##### RECORDED INFORMATION
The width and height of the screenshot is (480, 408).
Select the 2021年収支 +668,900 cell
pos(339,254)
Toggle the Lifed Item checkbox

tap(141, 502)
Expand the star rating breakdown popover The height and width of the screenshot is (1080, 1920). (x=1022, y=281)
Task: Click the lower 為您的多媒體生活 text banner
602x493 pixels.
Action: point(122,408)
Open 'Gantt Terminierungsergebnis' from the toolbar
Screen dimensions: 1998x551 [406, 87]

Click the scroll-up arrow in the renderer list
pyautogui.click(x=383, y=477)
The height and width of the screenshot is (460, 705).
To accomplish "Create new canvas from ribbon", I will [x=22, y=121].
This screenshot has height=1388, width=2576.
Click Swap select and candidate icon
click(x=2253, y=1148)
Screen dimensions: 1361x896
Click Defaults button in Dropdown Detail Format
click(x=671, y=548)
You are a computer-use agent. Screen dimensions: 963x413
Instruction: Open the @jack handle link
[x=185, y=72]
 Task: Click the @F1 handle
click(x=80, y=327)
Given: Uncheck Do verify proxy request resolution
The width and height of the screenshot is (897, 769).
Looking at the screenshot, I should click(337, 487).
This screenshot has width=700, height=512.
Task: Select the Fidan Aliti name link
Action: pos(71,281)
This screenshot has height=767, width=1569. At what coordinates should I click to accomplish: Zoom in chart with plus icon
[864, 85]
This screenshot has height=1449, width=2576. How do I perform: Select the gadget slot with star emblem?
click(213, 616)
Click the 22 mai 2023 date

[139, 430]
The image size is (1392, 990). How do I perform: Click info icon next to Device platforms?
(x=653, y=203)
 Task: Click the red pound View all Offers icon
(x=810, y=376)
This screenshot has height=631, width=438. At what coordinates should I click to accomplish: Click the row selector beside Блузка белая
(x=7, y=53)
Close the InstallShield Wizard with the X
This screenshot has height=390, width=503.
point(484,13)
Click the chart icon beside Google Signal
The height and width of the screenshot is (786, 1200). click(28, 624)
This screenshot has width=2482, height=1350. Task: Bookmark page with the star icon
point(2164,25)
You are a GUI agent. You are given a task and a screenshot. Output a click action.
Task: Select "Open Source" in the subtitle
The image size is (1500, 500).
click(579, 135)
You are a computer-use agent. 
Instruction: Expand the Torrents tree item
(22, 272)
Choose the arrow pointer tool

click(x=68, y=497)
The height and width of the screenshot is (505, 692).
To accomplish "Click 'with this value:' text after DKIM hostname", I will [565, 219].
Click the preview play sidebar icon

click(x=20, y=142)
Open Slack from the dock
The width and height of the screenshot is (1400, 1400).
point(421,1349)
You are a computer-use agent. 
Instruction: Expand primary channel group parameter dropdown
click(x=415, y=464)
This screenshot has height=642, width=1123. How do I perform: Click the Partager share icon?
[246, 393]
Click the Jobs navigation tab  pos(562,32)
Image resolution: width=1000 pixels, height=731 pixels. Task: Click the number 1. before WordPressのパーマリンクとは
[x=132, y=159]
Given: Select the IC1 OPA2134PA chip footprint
##########
AIM OF THE EXERCISE: Copy the lines starting at the one containing "You are a computer-use agent. Screen" and ending at the one containing "click(x=68, y=497)", both included.

PROBLEM SOLUTION:
You are a computer-use agent. Screen dimensions: 963x413
Instruction: Open the @jack handle link
[x=185, y=72]
 Task: Click the @F1 handle
click(x=80, y=327)
Given: Uncheck Do verify proxy request resolution
The width and height of the screenshot is (897, 769).
Looking at the screenshot, I should click(337, 487).
This screenshot has width=700, height=512.
Task: Select the Fidan Aliti name link
Action: pos(71,281)
This screenshot has height=767, width=1569. At what coordinates should I click to accomplish: Zoom in chart with plus icon
[864, 85]
This screenshot has height=1449, width=2576. How do I perform: Select the gadget slot with star emblem?
click(213, 616)
Click the 22 mai 2023 date

[139, 430]
The image size is (1392, 990). How do I perform: Click info icon next to Device platforms?
(x=653, y=203)
 Task: Click the red pound View all Offers icon
(x=810, y=376)
This screenshot has height=631, width=438. At what coordinates should I click to accomplish: Click the row selector beside Блузка белая
(x=7, y=53)
Close the InstallShield Wizard with the X
This screenshot has height=390, width=503.
point(484,13)
Click the chart icon beside Google Signal
The height and width of the screenshot is (786, 1200). click(28, 624)
This screenshot has width=2482, height=1350. Task: Bookmark page with the star icon
point(2164,25)
You are a GUI agent. You are given a task and a screenshot. Output a click action.
Task: Select "Open Source" in the subtitle
The image size is (1500, 500).
click(579, 135)
You are a computer-use agent. 
Instruction: Expand the Torrents tree item
(22, 272)
Choose the arrow pointer tool

click(x=68, y=497)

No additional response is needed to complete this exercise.